▶ TASK INPUT

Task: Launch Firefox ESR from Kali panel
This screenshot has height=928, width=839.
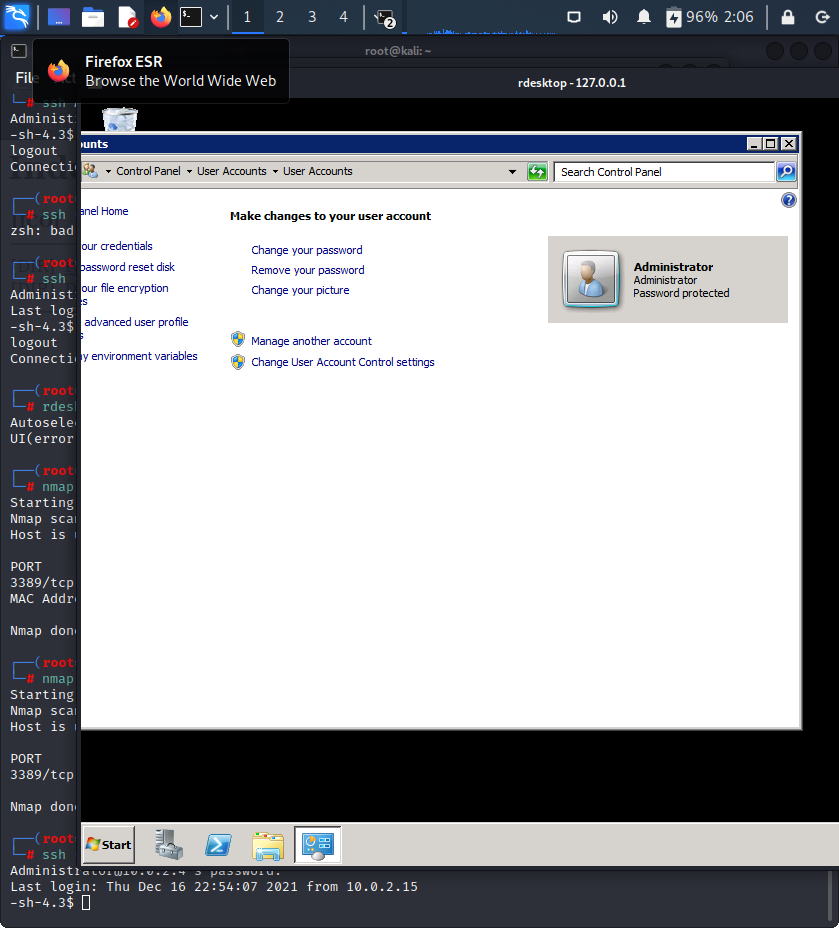Action: point(160,17)
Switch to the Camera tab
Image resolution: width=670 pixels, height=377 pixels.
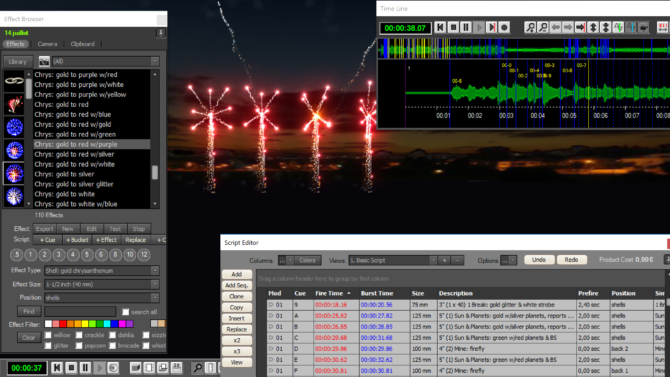pos(47,44)

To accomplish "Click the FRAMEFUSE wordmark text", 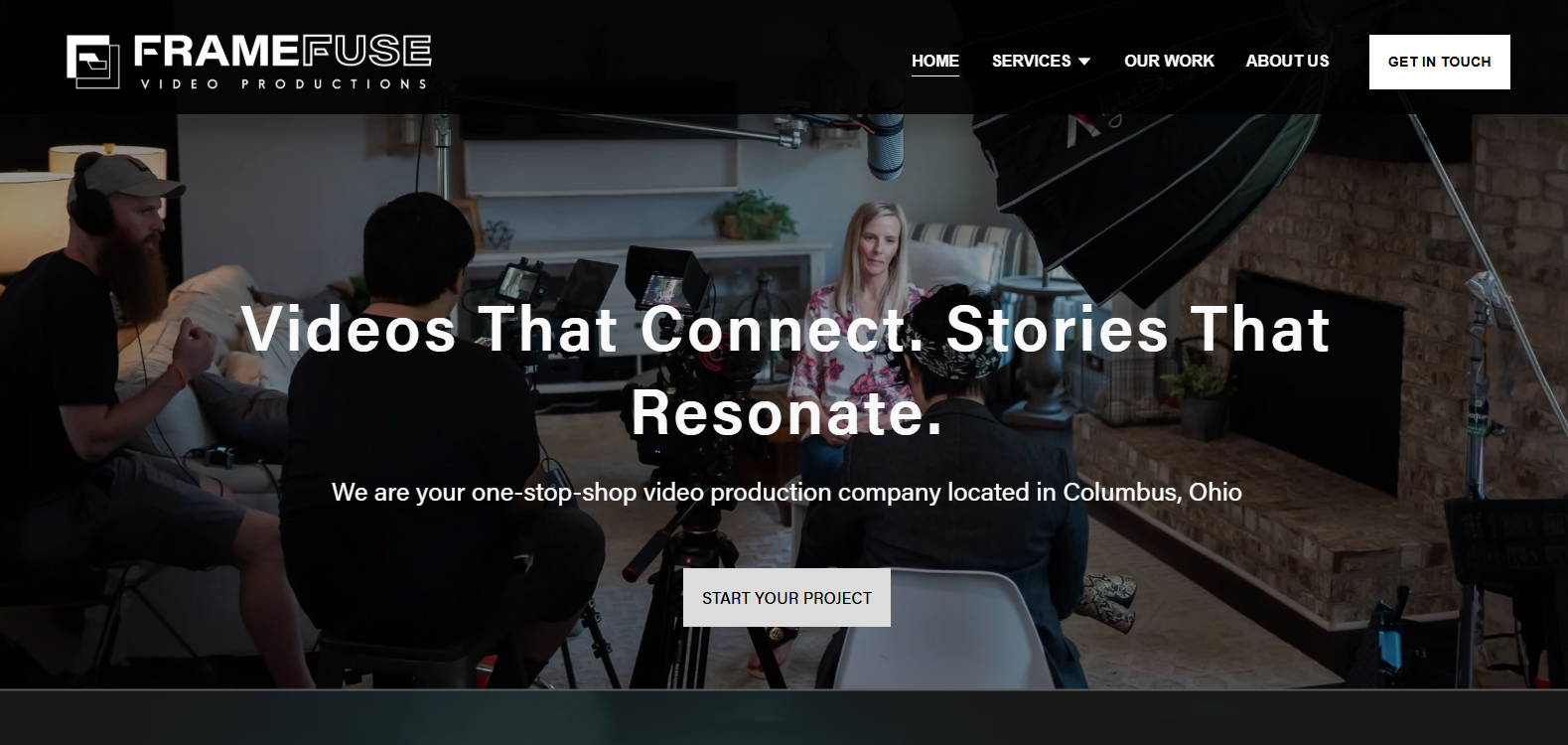I will [282, 51].
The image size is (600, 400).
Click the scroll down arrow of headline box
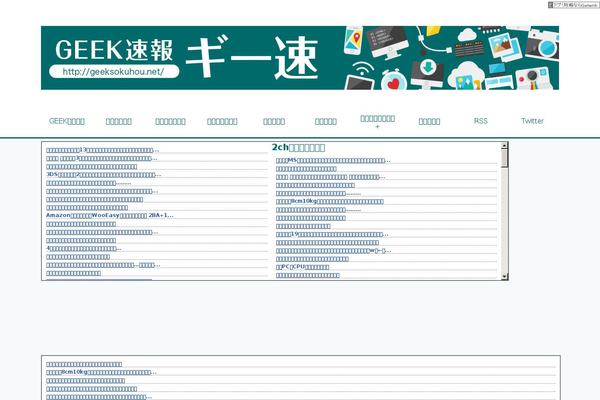click(505, 276)
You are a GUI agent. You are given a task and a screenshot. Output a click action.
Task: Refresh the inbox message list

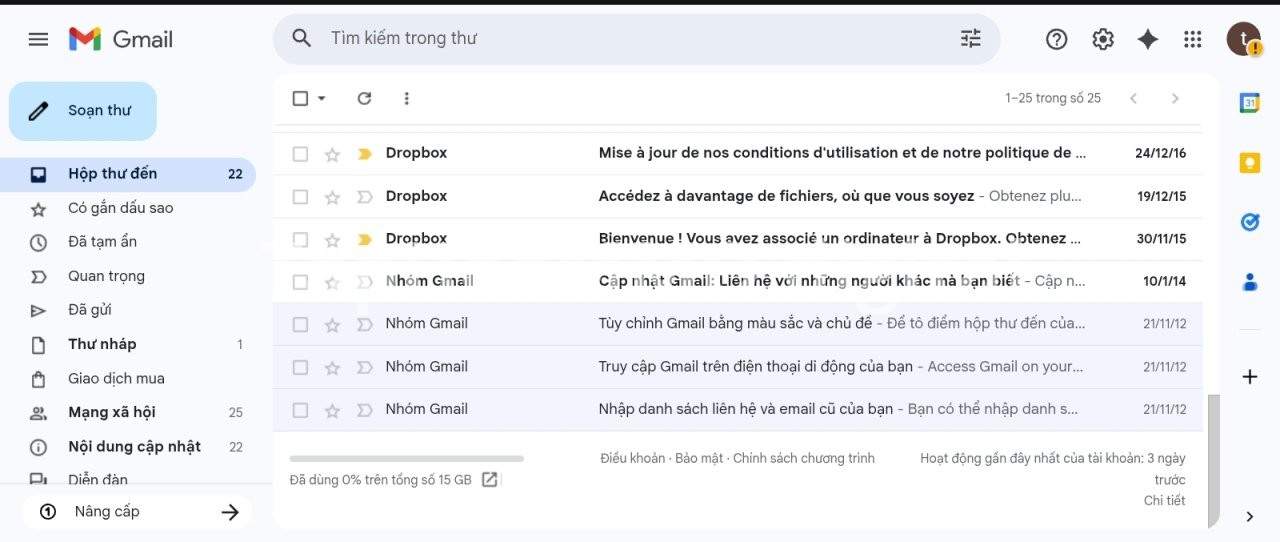364,98
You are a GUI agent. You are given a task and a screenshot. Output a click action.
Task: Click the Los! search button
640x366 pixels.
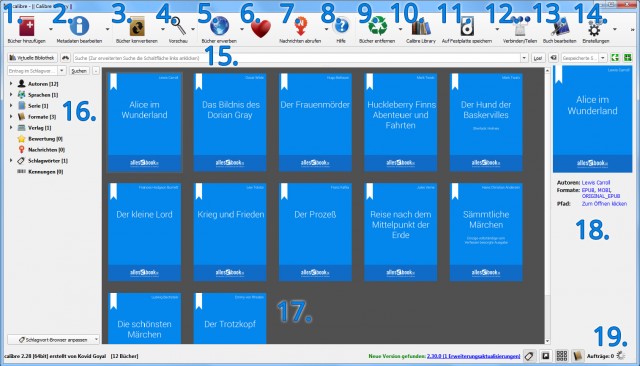[x=538, y=58]
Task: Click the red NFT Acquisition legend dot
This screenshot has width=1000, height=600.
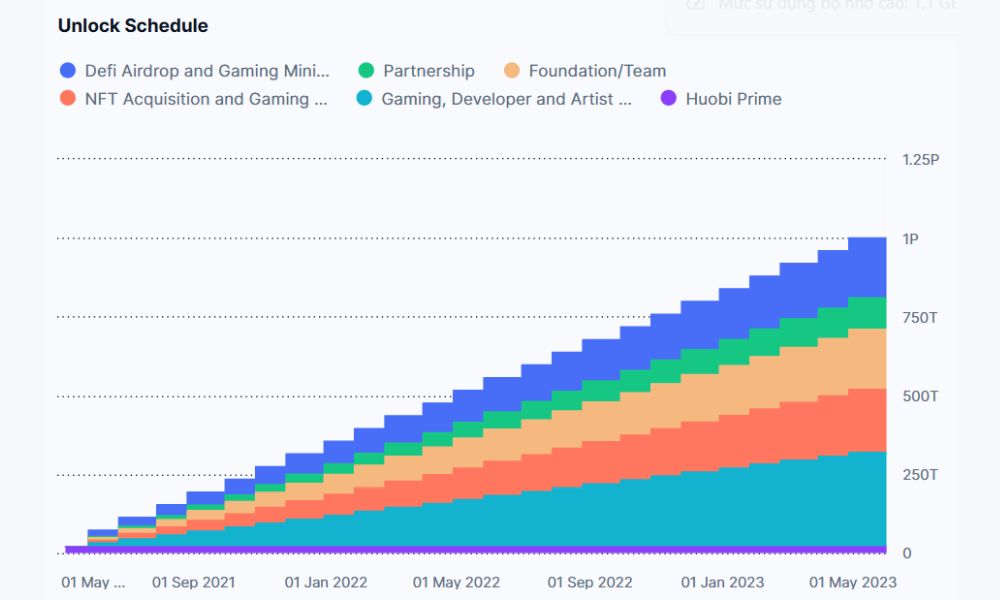Action: (68, 99)
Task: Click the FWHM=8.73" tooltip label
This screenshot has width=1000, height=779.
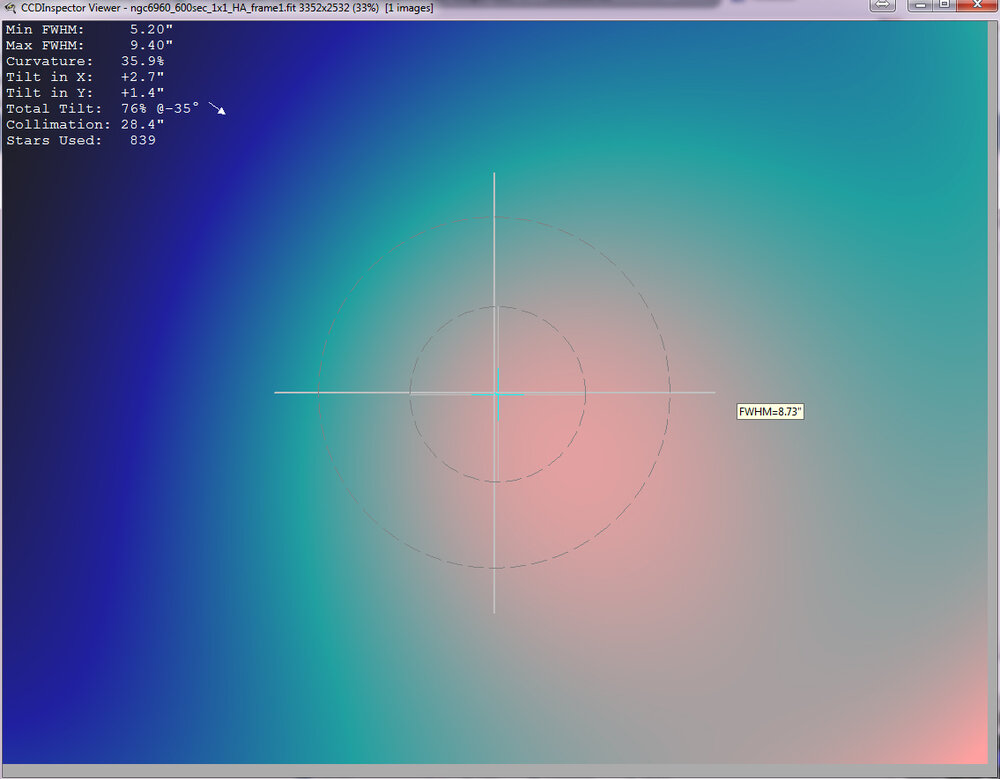Action: click(x=770, y=411)
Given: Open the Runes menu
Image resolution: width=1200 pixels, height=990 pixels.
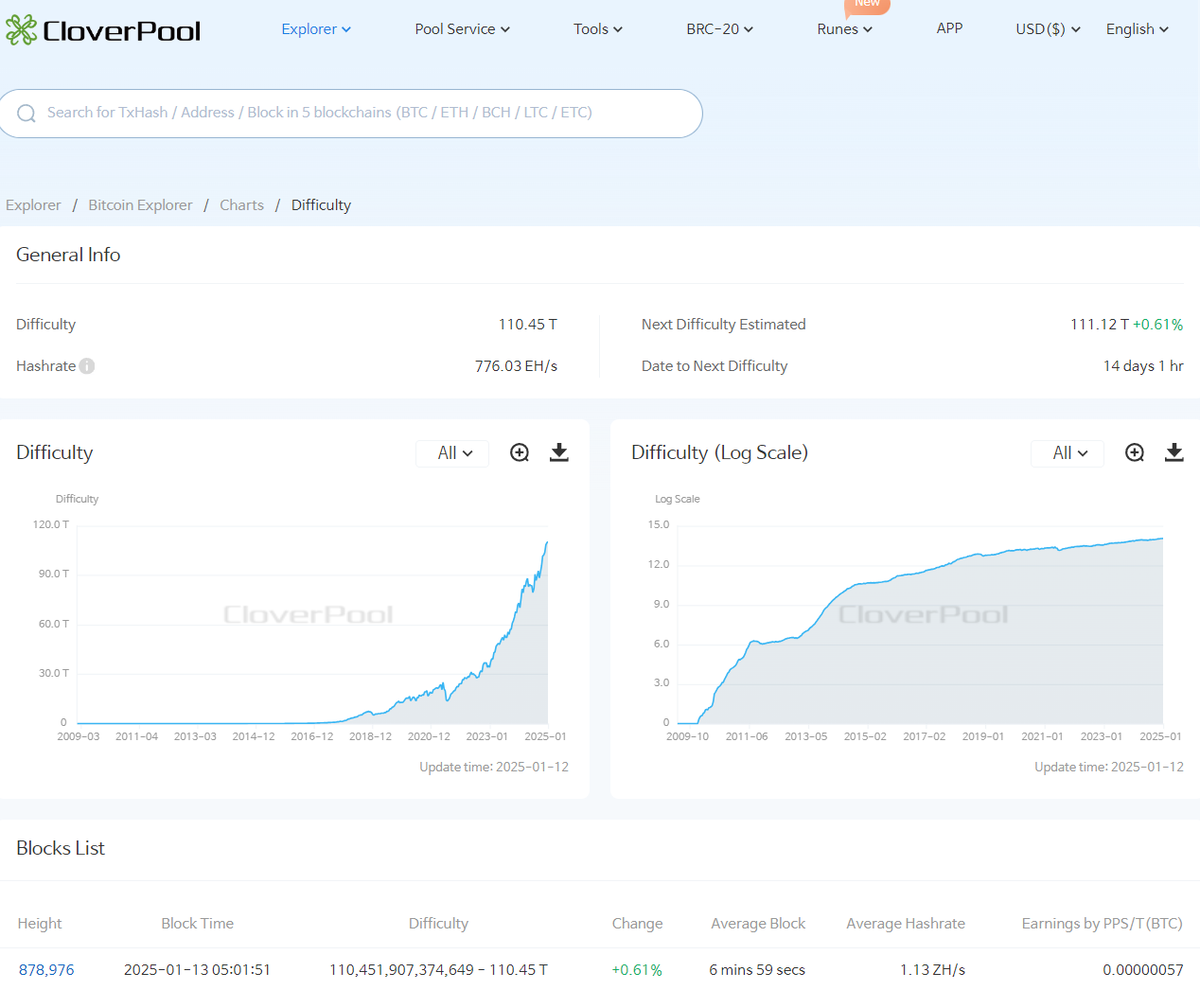Looking at the screenshot, I should (844, 29).
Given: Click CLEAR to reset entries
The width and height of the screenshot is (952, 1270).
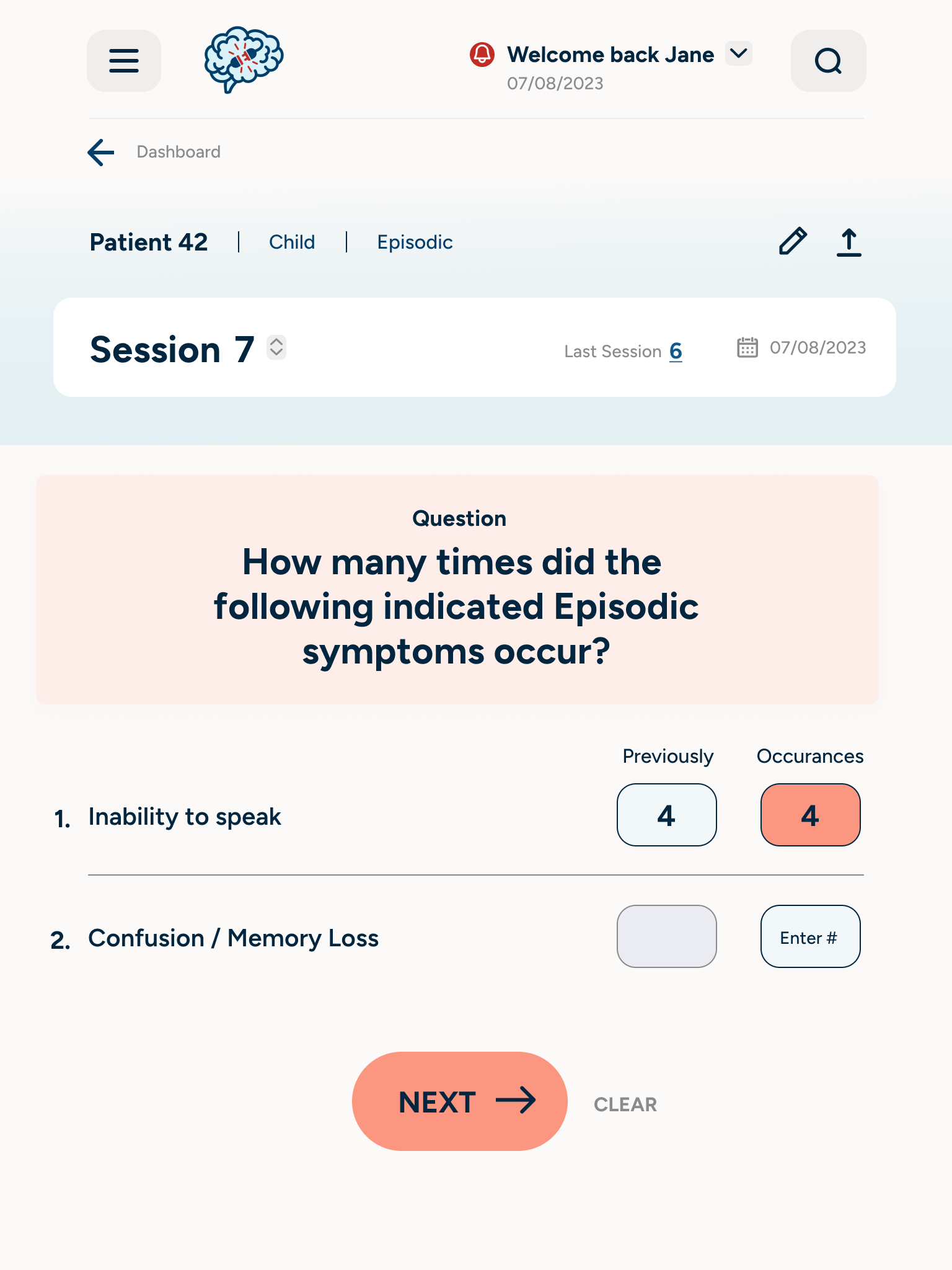Looking at the screenshot, I should click(x=625, y=1104).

▶ EXERCISE DIRECTIONS
Lines from the one that contains "Image resolution: width=1200" through the last line of the data above are to be extracted exactly, with no pictures and no other lines.

▶ SOLUTION TO THIS EXERCISE
Image resolution: width=1200 pixels, height=990 pixels.
Looking at the screenshot, I should (844, 29).
Given: Click CLEAR to reset entries
The width and height of the screenshot is (952, 1270).
Looking at the screenshot, I should click(x=625, y=1104).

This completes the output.